Wonder Woman Evolution #4 // Review

Wonder Woman Evolution #4 // Review

Diana is being tested, but that doesn't mean that her trials aren't very real. But that doesn't mean that they ARE real either. Things are very complicated, but they don't need to be that way as Diana finds her own ideals drawn against those of an iteration of the Justice League in Wonder Woman - Evolution #4. Writer Stephanie Phillips finds some nuance in a conflict brought to the page with a cool harshness by artist Mike Hawthorne and inker Adriano DiBenedetto. It's not often that a conflict between established superhero icons feels justified. For a one-shot story, Philips formulates a believable JLA disagreement that becomes a battle between Wonder Woman and the rest of the team.

Diana is on some alien world digging a grave for Vanessa Kapatelis.

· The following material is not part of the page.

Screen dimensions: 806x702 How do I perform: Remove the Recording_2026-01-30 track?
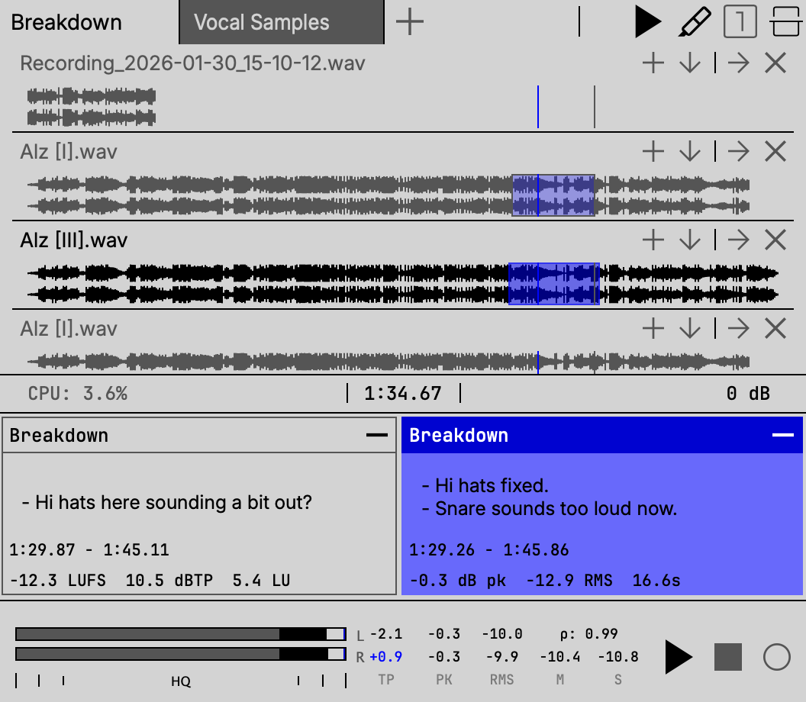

She doesn't know for certain if the woman's corpse is genuinely who she seems to be or is merely a construct by some alien race that is judging humanity. Diana soon meets a construct of her own childhood self. It's not easy to explain things to her. Still, it's going to be a lot more difficult to explain anything at all once she finds herself at the Hall of Justice debating with the rest of the team over a possibly heroic fugitive of an extraterrestrial race with the capability of bringing war to the earth.  

A powerful alien race that is judging all of the human race through the actions of a single champion. Phillips finds a unique entry into a weird sub-sub-genre of science fiction story as Diana jumps into a conflict with constructs of her colleagues who are all-too-eager to hand her over to a possibly draconian government from another world. The heroes don't exactly act like heroes, but they aren't...they are an alien intelligence trying to understand heroism on earth. It's a fascinating echo into the conflicts of superheroes that packs a bit of a punch.

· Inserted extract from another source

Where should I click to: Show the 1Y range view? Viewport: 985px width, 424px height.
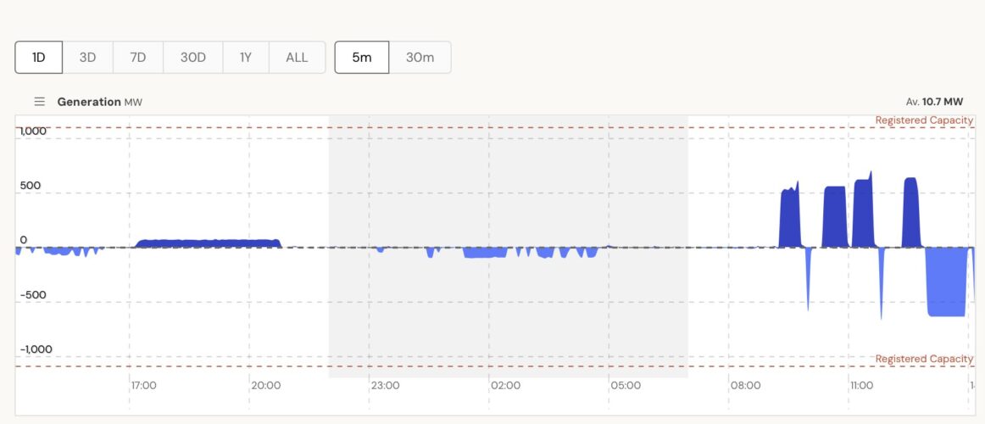pyautogui.click(x=246, y=58)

The physical end of the action is a bit more powerful than the dramatic end of it, thanks to solidly-executed fight sequences brought to the page by Hawthorne and DiBenedetto. Many of the finer points of Phillips' drama continue to feel a bit stiff at the beginning of the issue, but the art team does a beautiful job of initiating and resolving combat between. Diana, Superman, Batman, Hawkwoman, the Flash, and Martian Manhunter. Phillips doesn't give the artists a lot of room to move around. The artists do a really good job of making everything feel resolved in a very brief series of pages.

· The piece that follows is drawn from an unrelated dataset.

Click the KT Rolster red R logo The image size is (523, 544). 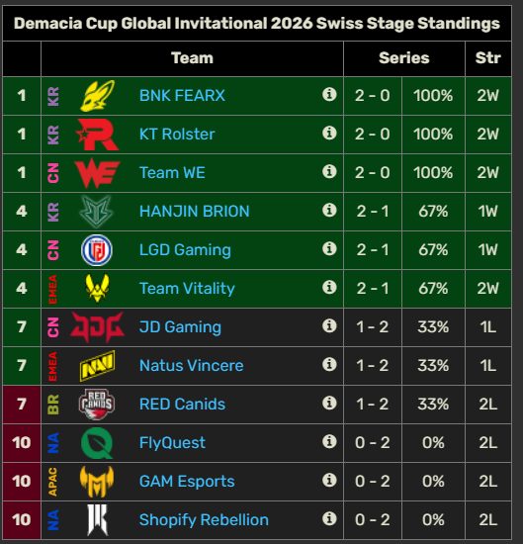(x=97, y=135)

Phillips and company are reaching a conclusion to the trial, though it scarcely feels like there's much of a chance of the story feeling truly satisfying by the end of the series. There are far too many unanswered questions about the alien judges themselves. A deep glance into Wonder Woman's psyche is admirable. Still, it's cast against a shadowy extraterrestrial intelligence that clouds the image of Wonder Woman by placing her in a test that she KNOWS is a simulation. In the end, she is only acting the way that she would in a test with fabricated NPCs. So, in the end, it doesn't really feel like much of a true picture of Diana's inner psyche. Time will tell if Phillips can develop greater depth as the series enters its second half next month.